An anomaly in the academe

Tall concrete pillars are rising one after another in the Diliman campus of the University of the Philippines to serve as the foundation of an elevated monorail, just like the one running around the Disney World amusement park. This monorail will loop around the campus, allowing access from the outside into the university and vice versa through several stations.

UP president Alfredo Pascual grandly sees this monorail project as the university’s “role in nation-building” and its “great privilege to have been part of the realization of a mass transit system conceived by Filipino minds and created by Filipino hands.” More precisely, in the words of Science and Technology Secretary Mario Montejo, the aim is “to install a monorail prototype that will serve as the main thoroughfare within the Diliman, Quezon City campus of UP.”

One indeed wonders what the rationale may be for a “main thoroughfare” via a monorail system inside the Diliman campus, a place where traffic is nonexistent, where there is no lack of transport to get around, where biking and walking are a pleasure. Why the imposition of a permanent infrastructure of a “mass transit system” which is irrelevant and incongruous in a place of academe?
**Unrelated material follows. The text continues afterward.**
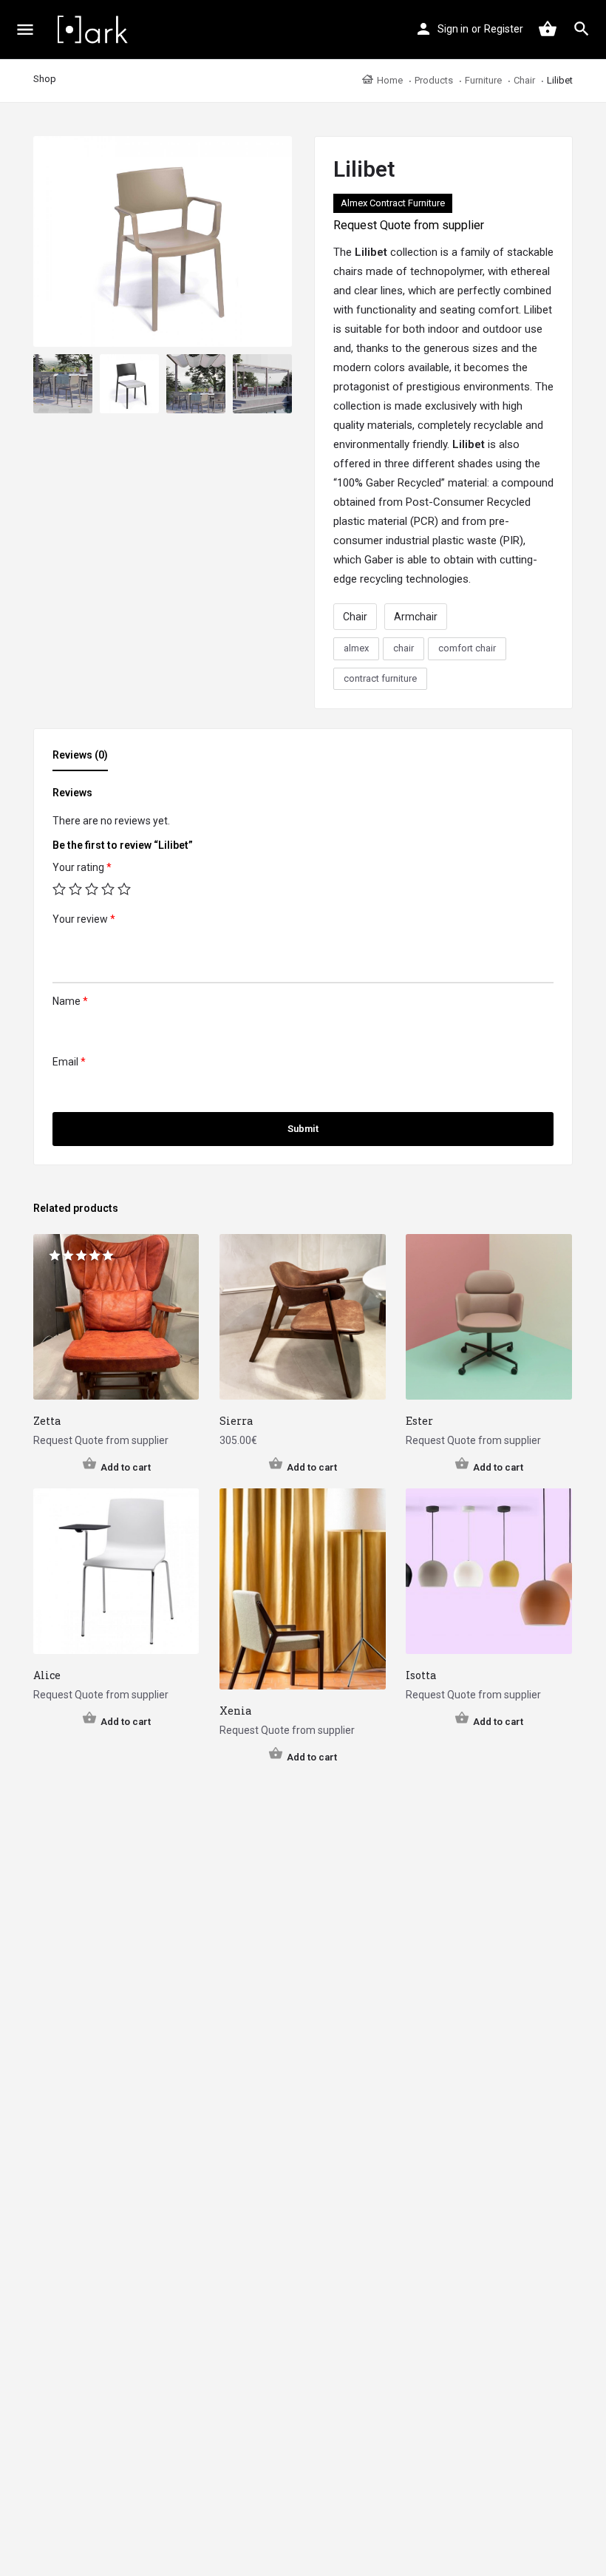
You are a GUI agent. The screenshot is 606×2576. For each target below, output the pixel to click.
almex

As we look at the route of the monorail on the map of the Diliman campus, we immediately see that the monorail will connect the two major avenues of Katipunan and Commonwealth. The UP-Ayala Technohub Complex is located along Commonwealth (where the UP Arboretum used to be) and along Katipunan (where the old campus of the UP Integrated High School is no more). Ayala is presently constructing another huge commercial complex. It is clear that the strategic connection between these two major commercial complexes is what Secretary Montejo refers to as the “main thoroughfare” passing through and within the Diliman campus.

Another commercial area that will be linked by this monorail is Philcoa (that sorry mess of vehicular and human congestion) and CP Garcia, a street within the campus that has become a highway for the dreadful traffic of massive industrial vehicles like 8-wheelers, 16-wheelers, 20-wheelers, even 24-wheelers, container vans, delivery trucks, cement mixers, that pass through it each and every single day.

It is obvious that this monorail is in the interest of the world of commerce, amusement parks—in short, the marketplace. To impose the impropriety of such an infrastructure would jeopardize the integrity of the world of academe, which is the Diliman campus of the University of the Philippines, an environment embodied by its heritage buildings, expansive green fields and the quiet, quiet splendor of trees.